Pour répondre à cette objection, il suffit de rappeler les anciens principes sur les effets des conditions.

Suivant ces principes que tous les auteurs ont professés, qui ont été constamment suivis, et que le Code Napoléon a consacrés de nouveau, lorsque la condition s'accomplissait, elle remontait, par un effet rétroactif, au moment du contrat, comme si elle s'était réalisée au moment même, et l'obligation s'exécutait, comme si elle avait été pure et simple, et qu'il n'eut pas été apposé de condition.

Cùm enim semel conditio extitit, perindè habetur, ac si illo tempore quo stipulatio interposita est, sine conditione facta esset. Leg. 11, §. 1, ff. qui pot.

L'art. 1179 du Code Napoléon, dit également que la condition accomplie a un effet rétroactif au jour auquel l'engagement a été contracté.

« L'accomplissement de la condition suspensive, dit Pothier, Traité des Obligations, part. 2, chap. 3, n°. 220, a un effet rétroactif au tems que l'engagement a été contracté, et le droit qui résulte de l'engagement, est censé avoir été acquis à celui envers qui il a été contracté, dès le tems du contrat. L, 18, L. 144, §. 1, ff. de reg. jur.

<< De là vient, ajoute-t-il, que, si le créancier meurt avant l'existence de la condition, quoiqu'il n'eût pas encore un droit de créance formé, mais une simple espérance, néanmoins si la condition existe depuis sa mort, il sera censé avoir transmis à son héritier le droit de créance résultant de l'engagement contracté envers lui, parce qu'au moyen de l'effet rétroactif de la condition, le droit sera censé lui avoir été acquis dès le tems du contrat, et par conséquent avoir été transmis à son héritier. »

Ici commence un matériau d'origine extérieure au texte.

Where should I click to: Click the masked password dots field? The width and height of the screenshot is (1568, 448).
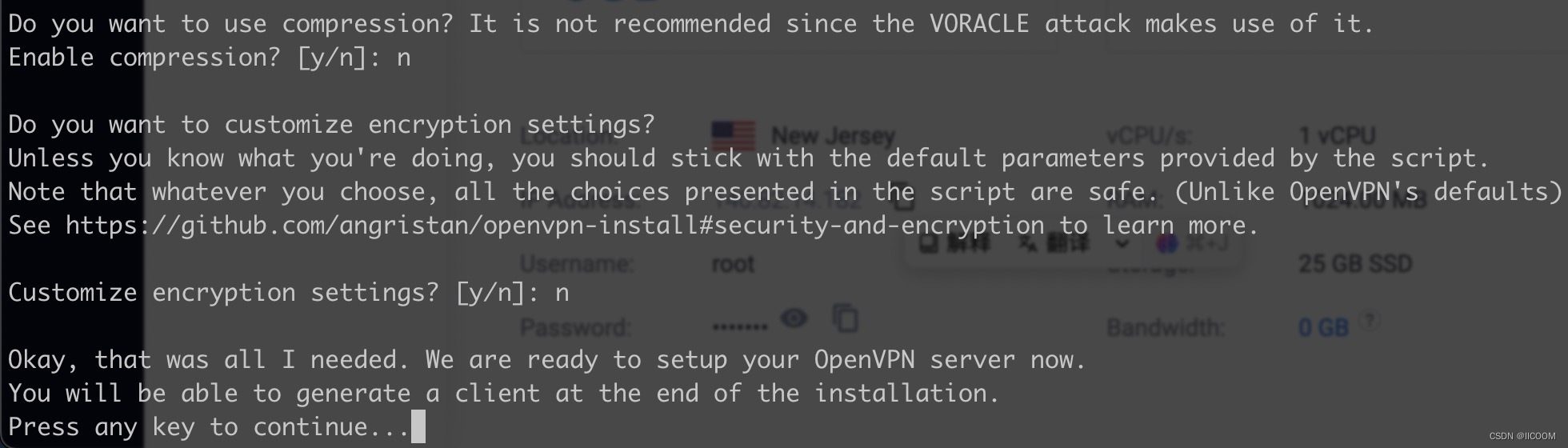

Quant à la condition résolutoire, elle ne suspendait pas même l'exécution de l'obligation: le contrat n'en était pas moins pur et simple dans son principe; dès ce moment il s'exécutait pleinement, et ce n'était pas son effet qui était suspendu par la condition, puisqu'il n'était arrêté que par l'événement; c'était la condition seule qui restait en suspens. «Les conditions résolutoires, dit encore Pothier, loco citato, n°. 224,

sont celles qui sont apposées, non pour suspendre l'obligation jusqu'à l'accomplissement, mais pour la faire cesser, lorsqu'elles s'accomplissent; une obligation coi tractée sous une condition résolutoire, est donc parfaite dès l'instant du contrat: le créancier peut en poursuivre le paie

ment. >>

« Dans les conventions déjà accomplies, dit Domat, mais qui peuvent être résolues par l'événement d'une condition, toutes choses demeurent cependant dans l'état de la convention, et l'effet de la condition est en suspens, jusqu'à ce qu'elle arrive. Ainsi, s'il est dit qu'une vente accomplie sera résolue, en cas que, dans un certain tems, un tiers donne un plus haut prix de la chose vendue, l'acheteur jusque-là demeure le maître : il prescrit, il jouit, et, si la chose périt, il en souffre la perte. »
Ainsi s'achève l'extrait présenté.